Others, didn’t have the patience to wait that long.

“Before going to bed last night, I set the alarm on my phone for 4am,” said Aderonke Bademosi, who is known for her creative photography. “I was determined to get some great shots of the blood moon.”

Her alarm rang and she sprang from bed “ninja-like”.

“Dressed in my pyjamas, I went out to the front yard to see exactly where the moon was,” she said. “Couldn’t see it. I figured I needed to get serious, so I returned to the house, put on my thick robe, a pair of sneakers and grabbed my camera.

“Instead of stopping in the front yard, I started walking up the hill. Still no moon. Perhaps I was looking in the wrong place. I went to the back of the house. Nothing. No bloody moon!”

After turning to Facebook for advice and reassurance, she saw that others were have just as much difficulty and went to bed.

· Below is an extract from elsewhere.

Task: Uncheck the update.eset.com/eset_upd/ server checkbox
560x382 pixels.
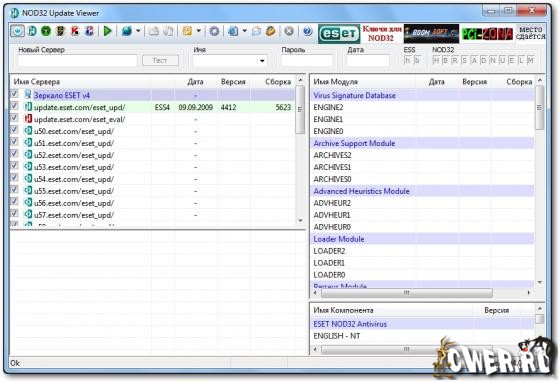Action: point(14,106)
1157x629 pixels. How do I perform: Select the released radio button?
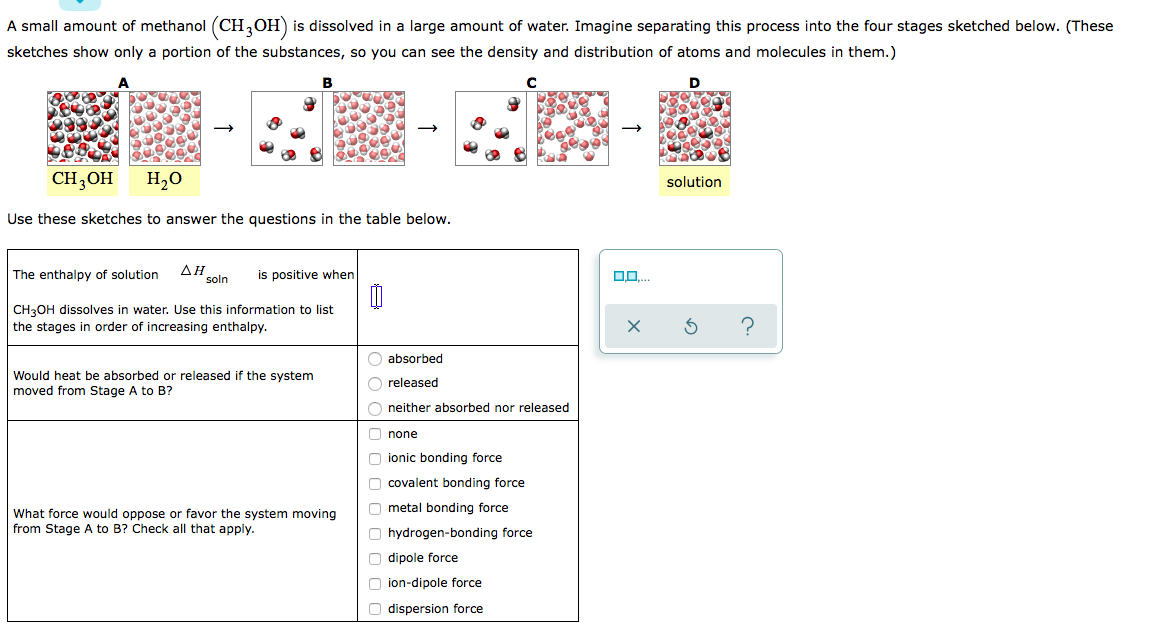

Another local photographer Gerri Crockwell-Sequeros was also disappointed.

“I tried several times to photograph the clouds over the moon, but only succeeded in getting a black screen,” she said. “I keep saying I need a better camera.”

The next total eclipse of the moon will be on October 8 of this year, but unfortunately the best visibility will be from western North America. Those of us on the eastern side of North America will only be able to see part of the eclipse before the Moon sets below the horizon.

The last two in the blood moon tetrad will be on April 4, 2015 and September 28, 2015.

See a video of the eclipse thescoopblog.dallasnews.com/2014/04/video-if-you-missed-eclipse-you-wont-have-to-wait-long-for-the-next-blood-moon.html/

The moon glows a red hue during a lunar eclipse as it is framed between the steeples on the Annunciation Catholic Church in Houston, on Tuesday morning. (AP Photo/Houston Chronicle, Johnny Hanson)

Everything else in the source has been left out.